您提供的解决方案的问题在于您冒着注销已分配内存的风险。另一种解决方案是分配你想要的大小+ 16并使用类似的技巧来获得一个类似的技巧来获得一个对齐的指针，但仍然在你分配的区域内。也就是说，我会使用posix_memalign作为第一个解决方案。

Answer 5

一些事情：

不要更改malloc / new返回的指针：稍后你需要它来释放内存;
调整对齐后确保缓冲区足够大
使用size_t代替unsigned long，因为size_t保证与指针的大小相同，而不是其他任何内容：

这是代码：

size_t size = 1024; // this is how many bytes you need in the aligned buffer
size_t align = 16;  // this is the alignment boundary
char *p = (char*)malloc(size + align); // see second point above
char *aligned_p = (char*)((size_t)p + (align - (size_t)p % align));
// use the aligned_p here
// ...
// when you're done, call:
free(p); // see first point above

Answer 6

已更新：更快的新算法

不要使用模数，因为由于令人讨厌的划分，在x86上需要花费数百个时钟周期，而在其他系统上则需要更多时间。我想出了比GCC和Visual-C ++更快的std :: align版本。 Visual-C ++的执行速度最慢，实际上使用的是业余条件语句。 GCC与我的算法非常相似，但是我做了相反的事情，但是我的算法快了13.3％，因为它有13条指令，而不是15条单周期指令。 See here is the research paper with dissassembly。如果您使用遮罩而不是pow_2，则该算法实际上快了一条指令。

/* Quickly aligns the given pointer to a power of two boundaries.
@return An aligned pointer of typename T.
@desc Algorithm is a 2's compliment trick that works by masking off
the desired number in 2's compliment and adding them to the
pointer. Please note how I took the horizontal comment whitespace back.
@param pointer The pointer to align.
@param mask Mask for the lower LSb, which is one less than the power of 
2 you wish to align too. */
template <typename T = char>
inline T* AlignUp(void* pointer, uintptr_t mask) {
  intptr_t value = reinterpret_cast<intptr_t>(pointer);
  value += (-value) & mask;
  return reinterpret_cast<T*>(value);
}

您怎么称呼它？

enum { kSize = 256 };
char buffer[kSize + 16];
char* aligned_to_16_byte_boundary = AlignUp<> (buffer, 15); //< 16 - 1 = 15
char16_t* aligned_to_64_byte_boundary = AlignUp<char16_t> (buffer, 63);

这里是3位的快速按位证明，对于所有位计数都相同：

~000 = 111 => 000 + 111 + 1 = 0x1000
~001 = 110 => 001 + 110 + 1 = 0x1000
~010 = 101 => 010 + 101 + 1 = 0x1000
~011 = 100 => 011 + 100 + 1 = 0x1000
~100 = 011 => 100 + 011 + 1 = 0x1000
~101 = 010 => 101 + 010 + 1 = 0x1000
~110 = 001 => 110 + 001 + 1 = 0x1000
~111 = 000 => 111 + 000 + 1 = 0x1000

如果您是在这里学习如何在C ++ 11中对齐对象的高速缓存行，请使用in-place constructor：

struct Foo { Foo () {} };
Foo* foo = new (AlignUp<Foo> (buffer, 63)) Foo ();

这是std :: align实现，它使用24条指令，而GCC实现使用31条指令，尽管可以通过将(--align)转到mask来进行调整以消除减量指令。最低有效位，但其功能与std :: align相同。

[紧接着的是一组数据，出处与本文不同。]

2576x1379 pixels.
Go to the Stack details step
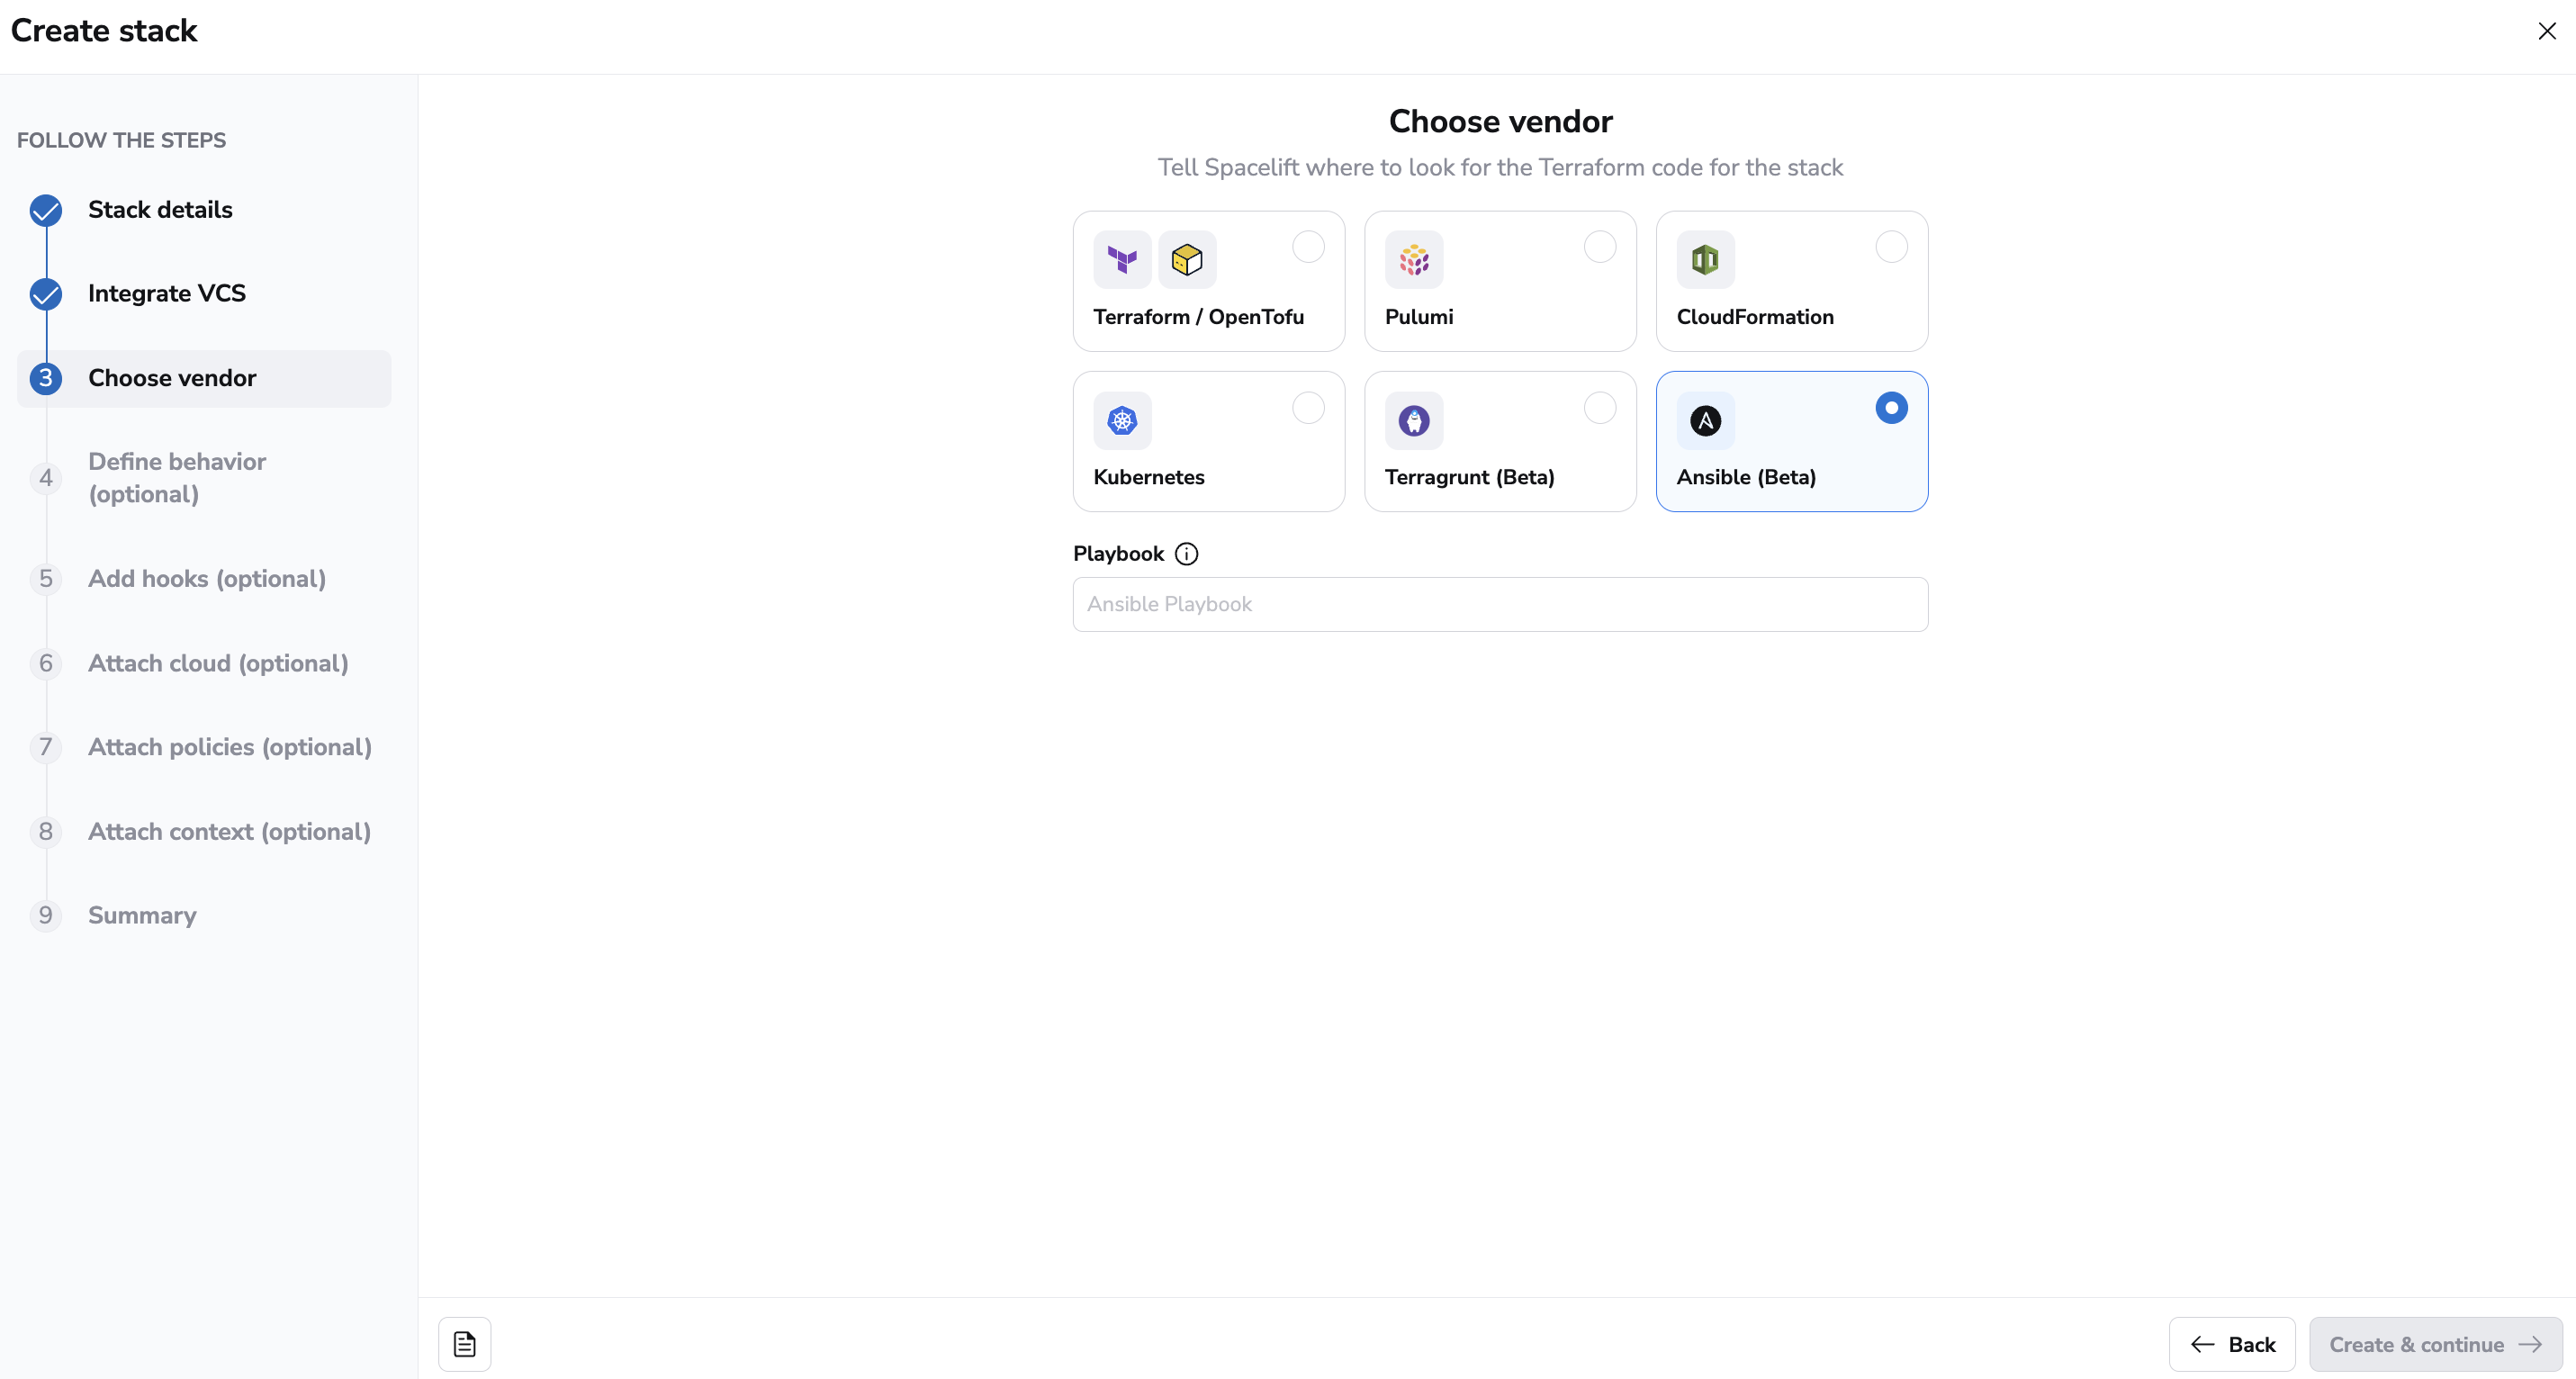coord(160,210)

inline void* align(size_t align, size_t size, void*& ptr,
                   size_t& space) noexcept {
   intptr_t int_ptr = reinterpret_cast<intptr_t>(ptr),
           offset = (-int_ptr) & (--align);
  if ((space -= offset) < size) {
    space += offset;
    return nullptr;
  }
  return reinterpret_cast<void*>(int_ptr + offset);
}

使用面罩更快，而不是pow_2

这里是使用遮罩而不是pow_2（这是2的偶数幂）进行对齐的代码。这比GCC算法胖20％，但要求您存储掩码而不是pow_2，因此它不能互换。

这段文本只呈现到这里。